Ce qui étonne Éric Fassin, c’est que les anti-GPA fassent le procès de l’exploitation dans une pratique minoritaire et non dans le système global, incluant le mariage, le patriarcat, le salariat… Les questions adressées aux parents impliqués dans une GPA, les pose-t-on aux autres parents ? « Pourquoi vouloir interdire une pratique minoritaire pour des motifs qu’on autorise quand il s’agit de la norme ? » Sauf que, dans le cadre d’un mariage, les mariés sont très majoritairement issus du même milieu. Dans celui d’une GPA, la gestatrice a le plus souvent des revenus inférieurs à ceux des parents.
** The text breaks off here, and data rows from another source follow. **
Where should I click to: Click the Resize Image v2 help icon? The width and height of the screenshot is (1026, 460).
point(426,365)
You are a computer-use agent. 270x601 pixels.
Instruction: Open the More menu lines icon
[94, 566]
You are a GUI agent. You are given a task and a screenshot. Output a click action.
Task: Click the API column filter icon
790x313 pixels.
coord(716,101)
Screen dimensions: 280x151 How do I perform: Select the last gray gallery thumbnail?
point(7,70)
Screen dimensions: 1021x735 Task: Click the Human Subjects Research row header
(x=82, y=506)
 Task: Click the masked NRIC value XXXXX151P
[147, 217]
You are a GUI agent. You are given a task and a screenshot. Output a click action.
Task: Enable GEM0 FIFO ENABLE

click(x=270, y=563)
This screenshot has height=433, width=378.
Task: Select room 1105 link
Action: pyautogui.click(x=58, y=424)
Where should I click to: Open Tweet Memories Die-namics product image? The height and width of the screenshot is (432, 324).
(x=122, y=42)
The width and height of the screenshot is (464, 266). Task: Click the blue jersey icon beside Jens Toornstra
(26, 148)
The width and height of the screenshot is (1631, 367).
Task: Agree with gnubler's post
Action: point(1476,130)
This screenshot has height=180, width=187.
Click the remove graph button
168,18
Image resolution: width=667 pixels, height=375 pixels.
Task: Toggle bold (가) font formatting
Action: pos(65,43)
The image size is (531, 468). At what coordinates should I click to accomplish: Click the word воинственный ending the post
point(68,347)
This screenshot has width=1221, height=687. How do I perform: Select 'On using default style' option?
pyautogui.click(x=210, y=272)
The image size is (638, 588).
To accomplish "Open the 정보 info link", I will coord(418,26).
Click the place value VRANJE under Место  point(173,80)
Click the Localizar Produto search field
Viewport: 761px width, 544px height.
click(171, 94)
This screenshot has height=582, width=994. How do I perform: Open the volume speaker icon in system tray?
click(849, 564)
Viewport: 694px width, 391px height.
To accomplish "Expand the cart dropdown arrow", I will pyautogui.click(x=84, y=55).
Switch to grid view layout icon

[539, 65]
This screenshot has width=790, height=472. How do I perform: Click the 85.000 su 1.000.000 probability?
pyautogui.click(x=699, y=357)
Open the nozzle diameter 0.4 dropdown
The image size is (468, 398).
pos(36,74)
Ce qui accroît la suspicion. « En Inde, les mères porteuses sont recrutées dans les villages, puis concentrées dans des cliniques jusqu’à la naissance, en espérant sortir de la misère grâce à une rémunération supérieure au revenu annuel moyen, rappelle le CoRP. Aux États-Unis, [elles] ne sont pas recrutées parmi les populations les plus pauvres, mais parmi des femmes aux revenus modestes de la basse classe moyenne. » La maternité comme source de revenus, ce ne serait que justice pour certaines féministes qui vont jusqu’à considérer la GPA comme le dernier combat pour l’égalité. « La filiation est un fait social pour les hommes, par pour les femmes, pour qui c’est un fait charnel en droit », précise la sociologue Martine Gross. La GPA pour sortir définitivement de « l’assignation à la maternité » ? Elle peut être perçue au contraire comme une nouvelle étape de la domination masculine, le corps de la femme n’étant souvent plus que réceptacle, pour des couples d’hommes de surcroît. Enfin, la grossesse n’est pas un acte anodin, ni physiquement ni psychiquement. C’est ce qui distingue la GPA d’un don de sperme ou d’ovocytes, et c’est ce qui fait qu’un certain nombre de médecins y sont opposés : ils redoutent les risques encourus par la gestatrice et l’impasse faite sur les liens qui se tissent avec le fœtus pendant la grossesse. Mais ces liens, la société s’en préoccupe-t-elle pour une grossesse « normale » ?
[^2]: L’Amour et la loi , Caroline Mécary, Alma éditeur.
[^3]: Voir le texte sur collectif-corp.com
[^4]: À lire sur le blog : Sautez dans les flaques.
[^5]: Parenté plurielle. Anthropologie du placement familial , Anne Cadoret, Paris, L’Harmattan.
[^6]: France Culture, « Du grain à moudre », 18 août 2014.